BEGIN INPUT MATERIAL
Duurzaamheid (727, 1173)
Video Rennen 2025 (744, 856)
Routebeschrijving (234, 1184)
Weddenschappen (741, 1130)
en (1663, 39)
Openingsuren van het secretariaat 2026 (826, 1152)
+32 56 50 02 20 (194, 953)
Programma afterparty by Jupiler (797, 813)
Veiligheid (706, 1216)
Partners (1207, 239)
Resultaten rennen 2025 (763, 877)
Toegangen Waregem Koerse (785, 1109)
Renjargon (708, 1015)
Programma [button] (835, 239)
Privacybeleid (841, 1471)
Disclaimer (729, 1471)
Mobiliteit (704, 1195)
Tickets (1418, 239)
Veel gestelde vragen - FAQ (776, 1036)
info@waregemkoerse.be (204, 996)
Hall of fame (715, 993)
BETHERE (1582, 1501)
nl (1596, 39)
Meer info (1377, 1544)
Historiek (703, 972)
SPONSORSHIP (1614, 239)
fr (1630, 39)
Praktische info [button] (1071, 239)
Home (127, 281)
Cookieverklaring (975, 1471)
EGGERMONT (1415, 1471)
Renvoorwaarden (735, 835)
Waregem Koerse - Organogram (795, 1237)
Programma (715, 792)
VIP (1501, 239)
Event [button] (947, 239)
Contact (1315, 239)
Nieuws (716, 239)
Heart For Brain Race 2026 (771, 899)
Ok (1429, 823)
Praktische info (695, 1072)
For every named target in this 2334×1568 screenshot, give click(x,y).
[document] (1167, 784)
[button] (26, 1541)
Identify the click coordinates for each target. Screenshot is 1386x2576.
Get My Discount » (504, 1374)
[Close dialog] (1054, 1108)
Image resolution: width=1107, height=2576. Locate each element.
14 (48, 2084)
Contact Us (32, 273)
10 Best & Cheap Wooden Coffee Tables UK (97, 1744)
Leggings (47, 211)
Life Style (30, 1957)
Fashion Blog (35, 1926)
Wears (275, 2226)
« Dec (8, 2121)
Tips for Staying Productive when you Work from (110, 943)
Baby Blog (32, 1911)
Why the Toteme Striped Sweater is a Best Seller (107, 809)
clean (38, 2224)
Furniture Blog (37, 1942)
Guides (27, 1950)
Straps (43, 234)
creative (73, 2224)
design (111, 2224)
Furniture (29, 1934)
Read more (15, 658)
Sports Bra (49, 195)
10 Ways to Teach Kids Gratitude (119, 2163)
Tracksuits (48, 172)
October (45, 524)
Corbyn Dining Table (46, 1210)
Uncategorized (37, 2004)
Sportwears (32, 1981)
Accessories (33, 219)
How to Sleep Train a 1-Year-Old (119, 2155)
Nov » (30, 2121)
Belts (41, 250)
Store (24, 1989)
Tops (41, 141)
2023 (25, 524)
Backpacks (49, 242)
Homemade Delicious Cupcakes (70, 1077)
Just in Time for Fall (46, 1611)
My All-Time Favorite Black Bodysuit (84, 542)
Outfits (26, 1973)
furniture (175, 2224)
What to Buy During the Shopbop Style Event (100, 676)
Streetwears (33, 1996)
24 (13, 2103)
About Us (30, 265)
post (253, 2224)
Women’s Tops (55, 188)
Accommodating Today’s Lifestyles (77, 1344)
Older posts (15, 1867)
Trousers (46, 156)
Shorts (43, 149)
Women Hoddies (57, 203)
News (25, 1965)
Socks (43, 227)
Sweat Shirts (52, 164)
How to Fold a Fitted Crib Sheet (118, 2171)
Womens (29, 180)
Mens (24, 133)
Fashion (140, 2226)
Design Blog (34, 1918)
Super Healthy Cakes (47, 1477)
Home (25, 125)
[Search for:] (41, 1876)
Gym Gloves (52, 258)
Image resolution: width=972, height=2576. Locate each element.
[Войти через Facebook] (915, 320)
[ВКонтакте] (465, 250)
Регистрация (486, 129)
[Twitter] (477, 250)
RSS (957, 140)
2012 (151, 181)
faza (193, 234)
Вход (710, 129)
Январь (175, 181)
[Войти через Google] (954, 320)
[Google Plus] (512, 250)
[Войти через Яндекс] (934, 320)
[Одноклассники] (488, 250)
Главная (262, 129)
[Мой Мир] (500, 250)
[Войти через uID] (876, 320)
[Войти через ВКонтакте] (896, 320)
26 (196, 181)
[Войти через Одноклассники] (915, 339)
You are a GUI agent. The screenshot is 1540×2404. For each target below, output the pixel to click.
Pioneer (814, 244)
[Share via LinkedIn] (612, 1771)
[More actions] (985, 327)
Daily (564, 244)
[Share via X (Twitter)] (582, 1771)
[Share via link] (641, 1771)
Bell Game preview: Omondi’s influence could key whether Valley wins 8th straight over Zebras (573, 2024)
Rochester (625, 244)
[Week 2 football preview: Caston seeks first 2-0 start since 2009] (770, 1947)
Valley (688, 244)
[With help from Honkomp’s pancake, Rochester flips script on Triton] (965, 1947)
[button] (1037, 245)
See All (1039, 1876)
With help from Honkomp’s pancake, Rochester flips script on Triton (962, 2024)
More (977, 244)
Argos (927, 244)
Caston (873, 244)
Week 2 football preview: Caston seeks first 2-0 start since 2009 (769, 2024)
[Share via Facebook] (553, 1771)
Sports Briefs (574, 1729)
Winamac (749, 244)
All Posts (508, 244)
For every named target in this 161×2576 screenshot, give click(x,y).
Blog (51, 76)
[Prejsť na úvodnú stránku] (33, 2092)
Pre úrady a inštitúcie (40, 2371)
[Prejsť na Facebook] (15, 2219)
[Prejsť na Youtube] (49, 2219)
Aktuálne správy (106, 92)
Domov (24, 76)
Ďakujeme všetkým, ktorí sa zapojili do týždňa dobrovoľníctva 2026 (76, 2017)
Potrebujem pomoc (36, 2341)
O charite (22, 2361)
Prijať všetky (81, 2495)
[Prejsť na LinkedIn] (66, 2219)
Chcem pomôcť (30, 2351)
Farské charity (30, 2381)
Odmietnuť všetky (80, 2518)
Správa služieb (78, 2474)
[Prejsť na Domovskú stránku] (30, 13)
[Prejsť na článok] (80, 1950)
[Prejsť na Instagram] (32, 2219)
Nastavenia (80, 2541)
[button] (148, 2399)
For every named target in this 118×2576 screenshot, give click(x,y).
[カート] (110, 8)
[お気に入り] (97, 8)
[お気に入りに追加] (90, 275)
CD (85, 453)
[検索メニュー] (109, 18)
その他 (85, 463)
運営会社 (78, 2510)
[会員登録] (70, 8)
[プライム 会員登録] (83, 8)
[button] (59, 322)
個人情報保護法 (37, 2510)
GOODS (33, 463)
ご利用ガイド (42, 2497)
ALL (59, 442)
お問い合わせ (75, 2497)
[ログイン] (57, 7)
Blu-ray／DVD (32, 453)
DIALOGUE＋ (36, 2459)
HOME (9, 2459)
END INPUT MATERIAL
▶ **TASK TO COMPLETE**
Above are the entries. Output exactly the lines beginning with the line that has "Fashion Blog (35, 1926)" and ending with the line that has "Tops (41, 141)".

▶ **TASK RESPONSE**
Fashion Blog (35, 1926)
Wears (275, 2226)
« Dec (8, 2121)
Tips for Staying Productive when you Work from (110, 943)
Baby Blog (32, 1911)
Why the Toteme Striped Sweater is a Best Seller (107, 809)
clean (38, 2224)
Furniture Blog (37, 1942)
Guides (27, 1950)
Straps (43, 234)
creative (73, 2224)
design (111, 2224)
Furniture (29, 1934)
Read more (15, 658)
Sports Bra (49, 195)
10 Ways to Teach Kids Gratitude (119, 2163)
Tracksuits (48, 172)
October (45, 524)
Corbyn Dining Table (46, 1210)
Uncategorized (37, 2004)
Sportwears (32, 1981)
Accessories (33, 219)
How to Sleep Train a 1-Year-Old (119, 2155)
Nov » (30, 2121)
Belts (41, 250)
Store (24, 1989)
Tops (41, 141)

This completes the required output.